== Segment start ==

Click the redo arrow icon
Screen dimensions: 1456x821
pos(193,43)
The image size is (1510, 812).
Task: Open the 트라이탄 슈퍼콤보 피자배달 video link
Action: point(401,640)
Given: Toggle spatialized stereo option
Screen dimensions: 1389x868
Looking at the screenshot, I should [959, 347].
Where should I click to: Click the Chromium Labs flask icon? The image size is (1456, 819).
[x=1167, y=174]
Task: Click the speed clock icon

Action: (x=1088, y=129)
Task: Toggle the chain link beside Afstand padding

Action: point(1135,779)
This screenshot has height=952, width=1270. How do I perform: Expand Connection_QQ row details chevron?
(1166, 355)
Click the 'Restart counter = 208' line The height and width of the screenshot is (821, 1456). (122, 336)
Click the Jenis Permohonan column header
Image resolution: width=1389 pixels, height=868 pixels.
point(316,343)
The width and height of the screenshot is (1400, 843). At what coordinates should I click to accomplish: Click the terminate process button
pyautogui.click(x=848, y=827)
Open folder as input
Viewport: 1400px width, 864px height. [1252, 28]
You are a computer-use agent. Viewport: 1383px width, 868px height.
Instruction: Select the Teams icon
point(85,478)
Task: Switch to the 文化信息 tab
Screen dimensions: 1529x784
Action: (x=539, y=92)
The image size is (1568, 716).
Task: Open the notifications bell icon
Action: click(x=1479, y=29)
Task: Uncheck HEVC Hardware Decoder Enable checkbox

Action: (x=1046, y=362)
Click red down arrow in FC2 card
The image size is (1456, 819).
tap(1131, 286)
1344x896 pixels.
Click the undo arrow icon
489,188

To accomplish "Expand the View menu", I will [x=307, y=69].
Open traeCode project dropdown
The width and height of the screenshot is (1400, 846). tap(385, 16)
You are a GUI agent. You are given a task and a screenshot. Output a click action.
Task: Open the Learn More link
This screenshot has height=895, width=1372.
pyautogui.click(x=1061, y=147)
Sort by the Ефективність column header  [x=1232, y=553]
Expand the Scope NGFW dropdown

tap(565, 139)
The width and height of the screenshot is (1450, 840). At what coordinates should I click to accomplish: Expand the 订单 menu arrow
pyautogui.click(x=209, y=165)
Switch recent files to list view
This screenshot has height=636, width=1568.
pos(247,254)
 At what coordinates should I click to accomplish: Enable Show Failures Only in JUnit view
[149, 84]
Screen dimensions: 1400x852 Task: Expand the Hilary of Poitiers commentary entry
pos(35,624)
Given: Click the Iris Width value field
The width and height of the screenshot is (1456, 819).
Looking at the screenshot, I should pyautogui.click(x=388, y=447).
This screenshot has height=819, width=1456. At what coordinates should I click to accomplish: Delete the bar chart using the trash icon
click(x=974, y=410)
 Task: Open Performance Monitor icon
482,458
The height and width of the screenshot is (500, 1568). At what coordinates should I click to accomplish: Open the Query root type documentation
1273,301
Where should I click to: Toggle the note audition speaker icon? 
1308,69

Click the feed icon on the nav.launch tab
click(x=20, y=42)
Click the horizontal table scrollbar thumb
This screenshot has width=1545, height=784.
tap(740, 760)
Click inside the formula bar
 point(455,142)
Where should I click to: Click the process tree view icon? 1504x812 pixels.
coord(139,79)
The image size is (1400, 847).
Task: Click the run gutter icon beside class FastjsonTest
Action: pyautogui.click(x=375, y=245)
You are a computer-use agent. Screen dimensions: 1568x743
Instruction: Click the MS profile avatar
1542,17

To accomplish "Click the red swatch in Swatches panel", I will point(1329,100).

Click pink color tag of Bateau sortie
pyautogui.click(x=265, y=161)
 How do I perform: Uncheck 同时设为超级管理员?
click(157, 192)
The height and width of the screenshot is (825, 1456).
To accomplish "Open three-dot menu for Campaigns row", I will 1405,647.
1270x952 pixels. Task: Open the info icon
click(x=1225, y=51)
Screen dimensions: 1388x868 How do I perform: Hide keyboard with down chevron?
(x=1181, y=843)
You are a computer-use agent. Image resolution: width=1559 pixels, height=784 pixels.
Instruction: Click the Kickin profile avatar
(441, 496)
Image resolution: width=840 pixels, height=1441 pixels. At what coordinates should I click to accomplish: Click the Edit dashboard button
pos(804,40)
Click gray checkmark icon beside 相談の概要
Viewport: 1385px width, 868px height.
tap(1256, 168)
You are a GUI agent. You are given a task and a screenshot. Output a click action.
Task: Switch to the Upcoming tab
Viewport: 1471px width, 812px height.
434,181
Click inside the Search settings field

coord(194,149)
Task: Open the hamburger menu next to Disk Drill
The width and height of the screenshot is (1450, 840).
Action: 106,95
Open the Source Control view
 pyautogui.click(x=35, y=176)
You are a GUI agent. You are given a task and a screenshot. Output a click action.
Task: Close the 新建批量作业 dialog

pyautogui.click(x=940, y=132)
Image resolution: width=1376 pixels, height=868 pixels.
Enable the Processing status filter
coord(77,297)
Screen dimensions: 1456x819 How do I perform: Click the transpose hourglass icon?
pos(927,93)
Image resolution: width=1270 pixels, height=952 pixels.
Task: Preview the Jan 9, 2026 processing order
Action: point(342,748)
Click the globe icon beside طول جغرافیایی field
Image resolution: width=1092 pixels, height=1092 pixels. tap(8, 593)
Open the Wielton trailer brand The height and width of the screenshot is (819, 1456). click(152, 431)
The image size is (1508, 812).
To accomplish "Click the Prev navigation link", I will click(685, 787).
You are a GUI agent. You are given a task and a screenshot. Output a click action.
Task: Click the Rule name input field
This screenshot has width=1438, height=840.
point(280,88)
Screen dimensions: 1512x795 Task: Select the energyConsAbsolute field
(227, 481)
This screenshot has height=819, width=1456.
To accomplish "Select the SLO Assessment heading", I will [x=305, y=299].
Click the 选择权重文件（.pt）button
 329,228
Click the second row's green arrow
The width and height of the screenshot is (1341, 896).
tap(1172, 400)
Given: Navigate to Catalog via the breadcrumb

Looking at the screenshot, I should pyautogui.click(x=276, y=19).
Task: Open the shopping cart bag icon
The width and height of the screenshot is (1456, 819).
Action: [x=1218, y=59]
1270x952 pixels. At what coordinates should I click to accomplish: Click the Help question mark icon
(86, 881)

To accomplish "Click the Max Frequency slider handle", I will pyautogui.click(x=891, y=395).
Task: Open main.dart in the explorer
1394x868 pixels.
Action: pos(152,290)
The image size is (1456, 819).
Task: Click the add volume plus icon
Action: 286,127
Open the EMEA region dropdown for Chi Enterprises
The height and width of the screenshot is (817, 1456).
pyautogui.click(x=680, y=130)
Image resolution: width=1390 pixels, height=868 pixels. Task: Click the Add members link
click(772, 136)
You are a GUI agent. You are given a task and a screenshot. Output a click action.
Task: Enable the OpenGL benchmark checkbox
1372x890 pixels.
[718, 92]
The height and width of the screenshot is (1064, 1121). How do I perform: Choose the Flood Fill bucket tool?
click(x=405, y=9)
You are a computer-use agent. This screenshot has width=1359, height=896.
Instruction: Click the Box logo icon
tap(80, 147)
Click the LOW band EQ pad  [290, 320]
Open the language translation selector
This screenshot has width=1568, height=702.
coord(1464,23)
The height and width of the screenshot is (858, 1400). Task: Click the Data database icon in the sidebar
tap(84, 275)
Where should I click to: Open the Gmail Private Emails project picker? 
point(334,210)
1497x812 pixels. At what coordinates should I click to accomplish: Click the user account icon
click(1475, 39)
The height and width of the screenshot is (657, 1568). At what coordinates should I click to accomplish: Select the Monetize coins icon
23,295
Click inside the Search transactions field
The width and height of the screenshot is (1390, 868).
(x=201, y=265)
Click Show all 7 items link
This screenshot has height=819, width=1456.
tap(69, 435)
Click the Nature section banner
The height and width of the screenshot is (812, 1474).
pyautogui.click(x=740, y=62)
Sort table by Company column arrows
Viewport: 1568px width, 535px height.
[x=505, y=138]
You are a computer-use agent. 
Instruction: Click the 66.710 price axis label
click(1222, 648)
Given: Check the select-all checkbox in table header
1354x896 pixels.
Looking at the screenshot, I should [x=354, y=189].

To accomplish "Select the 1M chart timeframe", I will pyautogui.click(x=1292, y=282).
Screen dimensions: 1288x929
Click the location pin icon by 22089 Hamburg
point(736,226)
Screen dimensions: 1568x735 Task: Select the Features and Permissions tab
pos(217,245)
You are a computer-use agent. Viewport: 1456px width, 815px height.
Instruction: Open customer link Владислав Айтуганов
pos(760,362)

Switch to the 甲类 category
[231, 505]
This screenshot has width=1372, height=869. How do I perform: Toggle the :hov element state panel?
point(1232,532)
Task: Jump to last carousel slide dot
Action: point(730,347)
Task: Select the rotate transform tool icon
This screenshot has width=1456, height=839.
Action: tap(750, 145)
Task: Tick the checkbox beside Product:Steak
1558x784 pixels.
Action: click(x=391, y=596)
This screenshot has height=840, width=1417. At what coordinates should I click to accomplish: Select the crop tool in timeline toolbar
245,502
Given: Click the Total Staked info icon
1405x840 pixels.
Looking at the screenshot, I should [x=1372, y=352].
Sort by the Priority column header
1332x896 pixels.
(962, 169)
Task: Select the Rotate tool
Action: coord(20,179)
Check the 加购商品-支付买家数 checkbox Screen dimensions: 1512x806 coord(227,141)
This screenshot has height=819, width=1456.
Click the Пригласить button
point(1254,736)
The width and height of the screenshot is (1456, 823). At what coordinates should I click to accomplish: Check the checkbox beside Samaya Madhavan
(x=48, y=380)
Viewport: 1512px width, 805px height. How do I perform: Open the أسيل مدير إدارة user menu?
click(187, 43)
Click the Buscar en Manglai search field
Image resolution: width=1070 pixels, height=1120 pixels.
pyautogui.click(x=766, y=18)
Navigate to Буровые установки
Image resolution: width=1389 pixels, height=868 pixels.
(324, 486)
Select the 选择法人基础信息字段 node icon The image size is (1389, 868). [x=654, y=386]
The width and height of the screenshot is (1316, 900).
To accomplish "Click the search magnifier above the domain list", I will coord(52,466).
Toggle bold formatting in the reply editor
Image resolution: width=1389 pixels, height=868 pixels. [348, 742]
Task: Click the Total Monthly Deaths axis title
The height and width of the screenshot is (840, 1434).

== Segment end ==

--- Exercise objective ---
Every line in the material above that has the word "Total" should be copied.

--- Written solution ---
Given: Click the Total Staked info icon
Task: Click the Total Monthly Deaths axis title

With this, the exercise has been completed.